Sandy Strang: Cricket Scotland must cut red tape which is tying the hands of Harper
HE HAS been one of Scottish cricket's most successful imports for nearly two decades now. This should have been charismatic Guyana all-rounder David Harper's 18th successive season in this country in what has been a splendid career as a professional, coach and outstanding player for Prestwick, Kilmarnock, Ferguslie, and now for a second stint at Kelburne.
But the affable West Indian has spent the past two Saturdays watching helplessly from the sidelines as his young Paisley team, playing their first two SNCL matches in eight years following their elevation from the Western Union, have toiled in his absence, going down to successive heavy defeats to Corstorphine and SMRH.

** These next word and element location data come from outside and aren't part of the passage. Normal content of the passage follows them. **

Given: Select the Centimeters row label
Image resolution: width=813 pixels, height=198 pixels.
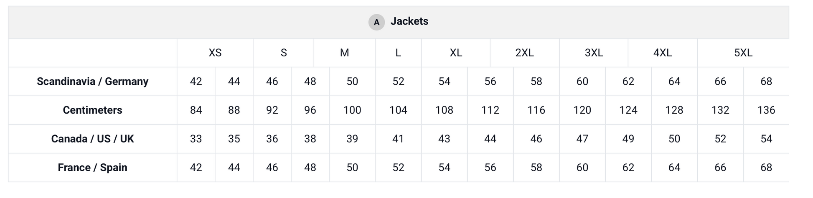Looking at the screenshot, I should pos(92,110).
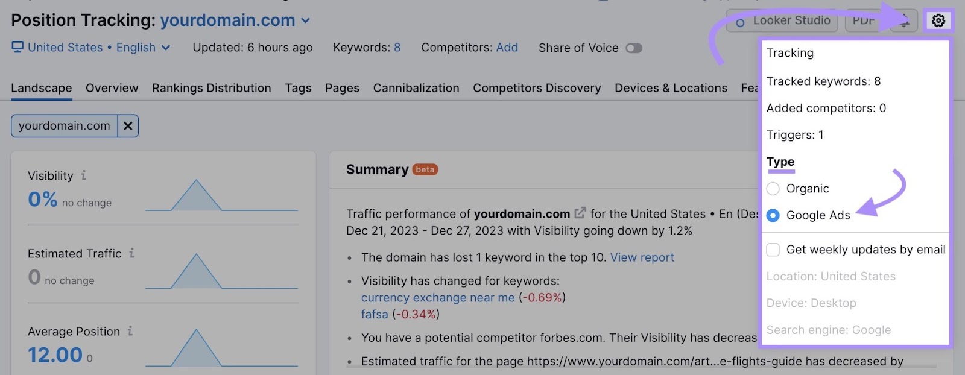
Task: Remove the yourdomain.com filter chip
Action: click(x=127, y=125)
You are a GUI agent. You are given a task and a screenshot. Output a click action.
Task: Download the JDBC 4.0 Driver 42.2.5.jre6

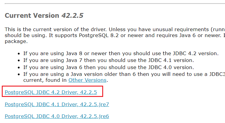tap(57, 116)
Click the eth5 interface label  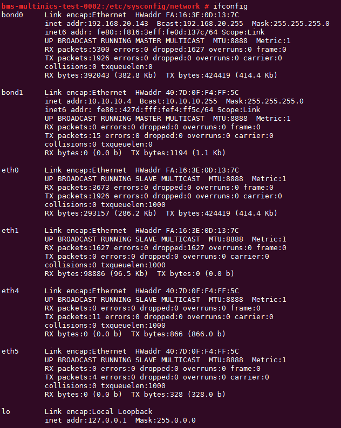pos(10,351)
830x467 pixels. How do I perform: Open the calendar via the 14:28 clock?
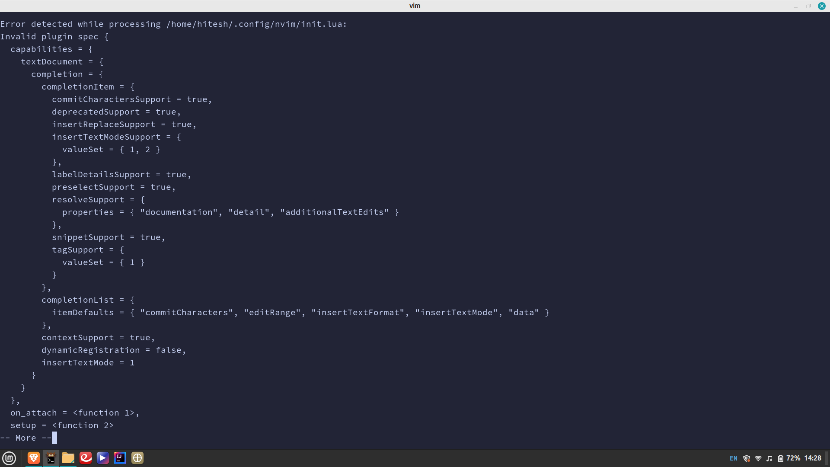pos(814,458)
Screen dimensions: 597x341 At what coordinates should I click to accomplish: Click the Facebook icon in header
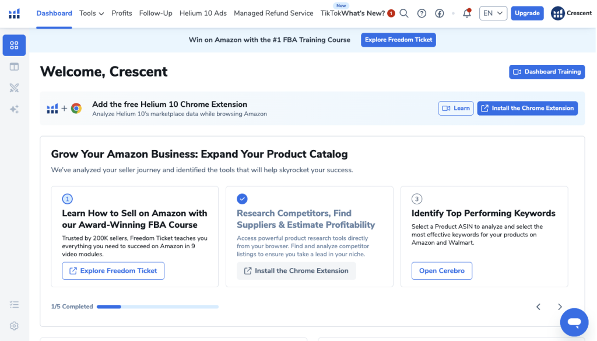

The dignified pied piper from Georgetown, who has made a huge impact on the development of two generations of young cricketers here – mentoring, among others, Scottish caps David Haggo, Drew Parsons, Dom Rigby, Majid Haq and Omer Hussain, and most ironically of all, Scotland's current technical director Andy Tennant – now finds himself a hapless victim of bureaucratic red tape.
Notwithstanding his demonstrably outstanding coaching record, Harper's West Indian Level 2 coaching qualification is not recognised by the Cricket Scotland governing body as being the equivalent of the gold standard ECB piece of paper – even though Harper was deemed eligible to compete last year in the feeder league from which Kelburne qualified.
A precedent was also surely set when he was deemed eligible by the governing body to compete in the SNCL-run 2009 play-off matches.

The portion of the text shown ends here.